* [提示文章]
^^^^^^^^^^^^^^^^
皆さんこんにちは、若干ご無沙汰のぐるっとキッチン編集部Mr.Kです。
前回の投稿から些か間隔があいてしまい申し訳ない気持ちの今日この頃でございます。
次の投稿へ向けて構想を練っていたわけですが、一旦中断!
何故かというと、“今扱うべきテーマ”に出会ってしまったからなのです!(大袈裟)
ところで皆さんはこちらの商品をご存じでしょうか? ↓↓
(公式HPより拝借いたしました)
こちらは「吉田晒®(さらし)」。
そう、その名の通り晒です、「晒がどうしたって⁉」って声が聞こえてきそうです。
世の中に晒は数多あれどこの吉田晒®、そんじょそこらの晒ではありません。
蛍光染料不使用、綿100%、素材・製造・国内加工にとことんこだわった正真正銘の
“メイドインジャパン“。
蛍光染料って、皆さんあまり馴染みのないワードですよね?
天然の繊維は本来黄色がかった白色です(これを生成りといいます)。
商品として世に出る際、その大部分は本来の白をより白く見せるために染料によって染色されているのです!(びっくり)
そこで使用されるのが蛍光染料です。
しかし食品および食品とじかに接する包装材や紙ナフキン等への蛍光染料の使用は食品衛生法のより禁止されていて、脱脂綿やガーゼについても日本薬局方により使用が認められていません。
衣類等の生地なら白ければ白い方がキレイでいいですが、食品に関わる場合はどうでしょうか?
もし食品の製造過程でそれらの繊維が使用されていたとしたら…、
考えただけでゾッとしますよね~😢
そこでこの「吉田晒®」ですが、製造工程において蛍光染料を一切使用しておりません!
その証拠に一般財団法人カケンテストセンターの食品衛生検査指針による検査でも蛍光物質が検出されていないことが認められています。
故にこの吉田晒®は少し黄色がかった白色なのです(生成り)。
まさに安心安全!
外食産業に携わる我々にとってもホントに有難い話です。
そんな素敵な晒を製造販売しているのがこちら↓↓
吉田織物㈱さんです!
吉田晒®はもちろん、業務用厨房繊維製品・タオル・染物・祭礼用品・日東紡績㈱製品・㈱ミューファン製品・ユニチカ㈱製品・帝人㈱製品を取り扱っていて、業務用厨房用品商社、官公庁や各種団体、一般消費者にまで広く販売されています。
そんな吉田織物㈱さんですが、繊維業界と食品製造の現場の現状に何やら提唱を唱えているようです。(気になる)
我々にも関係してくるお話かも…
それなら直接詳しいお話を聞いてみよう!ということで吉田織物㈱さんへ取材敢行です、早速行ってみましょう。
初めて来ましたがとてもキレイな社屋ですね、お邪魔いたしま~す。
今回お話を伺うのがこちらの方↓↓
吉田織物㈱ 齋藤久太専務です!(早速吉田晒®持ってますね、私は普段久太さんって呼んでます、なので今後の表記は久太さんとさせていただきます)。
^^^^^^^^^^^^^^^^
* [提供資料]

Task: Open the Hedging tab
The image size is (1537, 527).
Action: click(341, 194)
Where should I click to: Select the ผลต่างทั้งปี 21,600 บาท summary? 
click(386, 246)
^^^^^^^^^^^^^^^^
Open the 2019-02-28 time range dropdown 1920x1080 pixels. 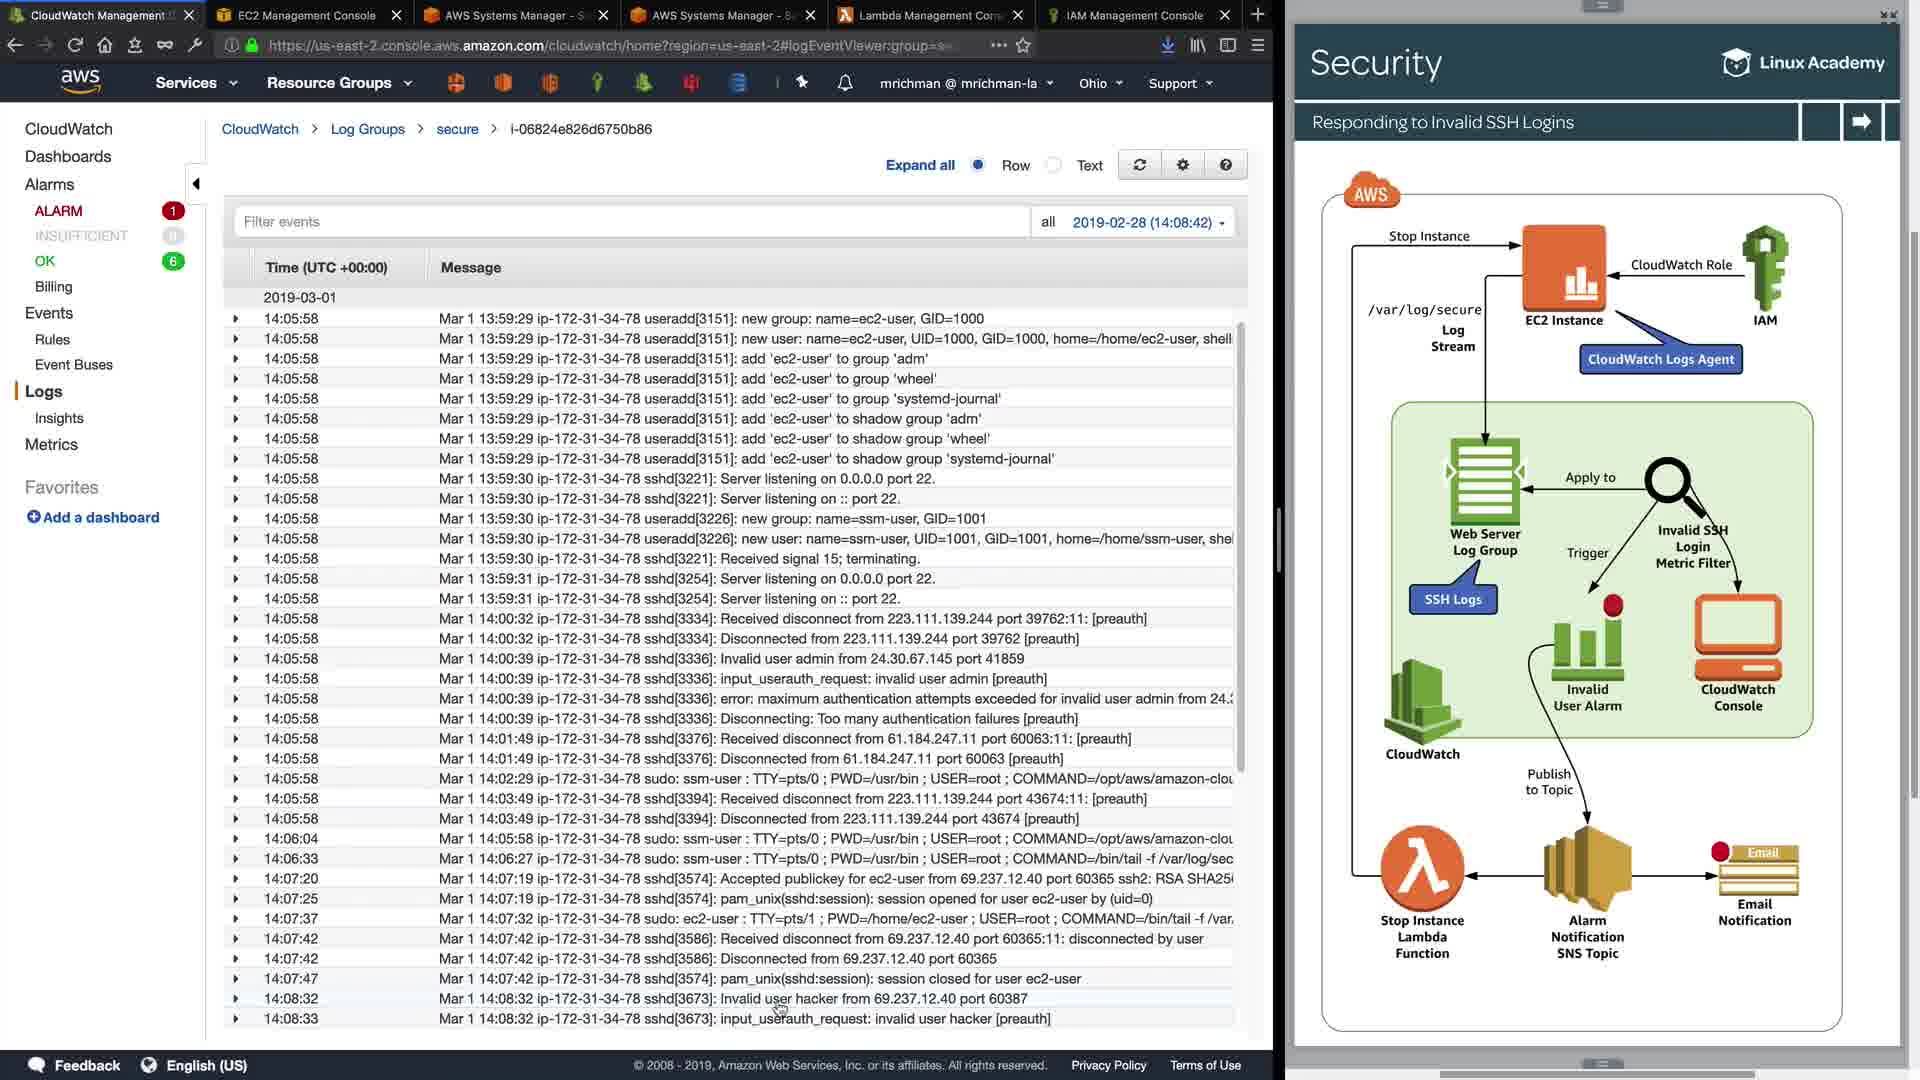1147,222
^^^^^^^^^^^^^^^^
* [演習課題]
1 - 提示文章によれば、吉田織物㈱はどの会社の製品を取り扱っていますか。会社名をすべて挙げてください。
2 - 提示文章において、吉田晒®から蛍光物質が検出されていないことを認めた検査は、どの機関のどの指針によるものですか。
3 - 提示文章の説明に基づき、吉田晒®が少し黄色がかった白色である理由を1〜3文で述べてください。

* [課題の解答]
1 - 日東紡績㈱、㈱ミューファン、ユニチカ㈱、帝人㈱

2 - 一般財団法人カケンテストセンターの食品衛生検査指針による検査です。

3 - 天然の繊維は本来、黄色がかった白色（生成り）です。吉田晒®は、白をより白く見せるための蛍光染料を製造工程で一切使用していないため、その本来の色をとどめています。